People on the autism spectrum face a number of challenges, including motor movement issues that can cause limbs to cease activity. Circumstantial evidence suggests that autonomic nervous system influences related to stress and overload may arise from and contribute to these problems. We propose allowing individuals to monitor several physiological parameters to see if there are patterns that recognize or predict the onset of their individual motor problems. We plan to develop new, wearable technology to treat these problems via the use of tiny, vibrotactile devices carefully placed at the joints. We hypothesize that some methods of touch-feedback and vibration at the joints may enable individuals to recover motor functioning during episodes of intermittent loss. We are also exploring the development of personally controlled devices that facilitate finer motor movement for augmenting communication as needed for assisting in typing or pointing.

Operobots: A Robotic Swarm for Artistic Expression

Cynthia Breazeal, Tod Machover, Jeff Lieberman, Michael Siegel and Alex McDowell

We are studying and implementing a swarm of 36 holonomic-drive robots for use in an upcoming robotic opera. Each robot will eventually comprise roughly eight degrees of freedom, and will follow a centralized control, allowing swarm behaviors as well as pre-scripted paths. In May, a test platform of three 3-DOF robots will be dancing, controlled by an animation with music composed by Tod Machover.

Persuasive Robotics: An Overview of the MDS Study at the Museum of Science

Cynthia Breazeal, Matthew Berlin, Jesse Gray, Jun Ki Lee and Mikey Siegel

Persuasion is a fundamental part of human-human interaction, though very little is known about how this social concept applies to human-robot interaction (HRI). The goal of truly sociable robots requires a deep understanding of how people perceive and respond to robots across the spectrum of social interaction. A recently completed study at the Museum of Science in Boston explored the way in which people perceive, and are influenced by, the MDS robot.

RoboSalad Game

Cynthia Breazeal, Jason Alonso, Angela Chang and Jeff Orkin

The vision in Human Robot Interaction is for autonomous robots to have the ability to understand common-sense behavioral patterns. We have developed a multi-modal online game as a method of learning these common-sense behavior patterns. In this two-player game, the players collaborate to create a salad through selection and discussion of available items.

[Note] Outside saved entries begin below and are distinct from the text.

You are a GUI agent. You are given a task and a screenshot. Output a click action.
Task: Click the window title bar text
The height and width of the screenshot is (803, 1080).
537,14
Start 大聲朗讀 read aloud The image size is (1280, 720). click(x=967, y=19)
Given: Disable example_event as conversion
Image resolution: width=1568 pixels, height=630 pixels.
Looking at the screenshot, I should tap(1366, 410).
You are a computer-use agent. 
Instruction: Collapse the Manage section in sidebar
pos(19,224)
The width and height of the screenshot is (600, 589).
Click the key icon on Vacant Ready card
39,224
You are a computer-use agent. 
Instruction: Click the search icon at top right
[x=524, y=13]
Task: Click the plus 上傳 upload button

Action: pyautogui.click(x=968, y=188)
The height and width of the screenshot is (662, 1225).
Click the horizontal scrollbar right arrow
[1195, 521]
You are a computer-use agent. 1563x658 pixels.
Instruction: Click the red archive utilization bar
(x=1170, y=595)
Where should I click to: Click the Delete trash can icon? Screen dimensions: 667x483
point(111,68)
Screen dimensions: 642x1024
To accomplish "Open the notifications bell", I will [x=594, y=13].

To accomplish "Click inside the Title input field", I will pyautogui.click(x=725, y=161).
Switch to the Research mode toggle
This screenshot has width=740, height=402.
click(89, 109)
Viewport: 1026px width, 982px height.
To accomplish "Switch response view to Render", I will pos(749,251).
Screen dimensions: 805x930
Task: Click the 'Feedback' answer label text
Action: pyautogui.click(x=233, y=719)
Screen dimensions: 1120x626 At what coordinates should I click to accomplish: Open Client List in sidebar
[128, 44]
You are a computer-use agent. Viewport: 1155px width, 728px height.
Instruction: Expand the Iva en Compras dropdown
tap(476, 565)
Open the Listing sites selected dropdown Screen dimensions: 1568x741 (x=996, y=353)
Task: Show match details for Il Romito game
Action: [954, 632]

Robot Teams for Disaster Response

Cynthia Breazeal, Philipp Robbel and Matthew Berlin

We are demonstrating how a heterogeneous group of robots (MDS and helicopters) can be used as a first disaster response before human teams enter the perimeter. The goal is to have robots engage in the search for victims, build a map of the environment, and report back to human operators at a safe distance through a wireless link. Information collected by the robots is displayed on a remote operator interface in real time so that human personnel can easily create new tasks that reflect the state of the environment. The demonstrated system is semi-autonomous and allows the human operator to be in the loop during the entire search. The robots possess enough autonomy to reduce cognitive load on the operator as much as possible.

Squash-Stretch for a New Genre of Expressive Robots

Cynthia Breazeal and Ryan Wistort

Tofu is a robot designed to create what is known in the animation world as “the illusion of life,” by leveraging design principles from 2-D animation and cognitive psychology. Through use of actuation and display technologies, these robot design principles have been applied to create incredibly low-cost and expressive robot characters. To further explore these robots as expressive characters, we are examining their use as a storytelling medium. By combining elements of robot puppetry and autonomous robot agents, we aim to create a storytelling medium that enables children to create engaging stories within a constructivist-learning environment.

Trans-Fiction(xF) Characters

Cynthia Breazeal and David Robert

Trans-Fiction (xF) characters promote new levels of bi-directional interactivity. This project is an exploration of new ways both to bring fantasy into the real world, and vice versa.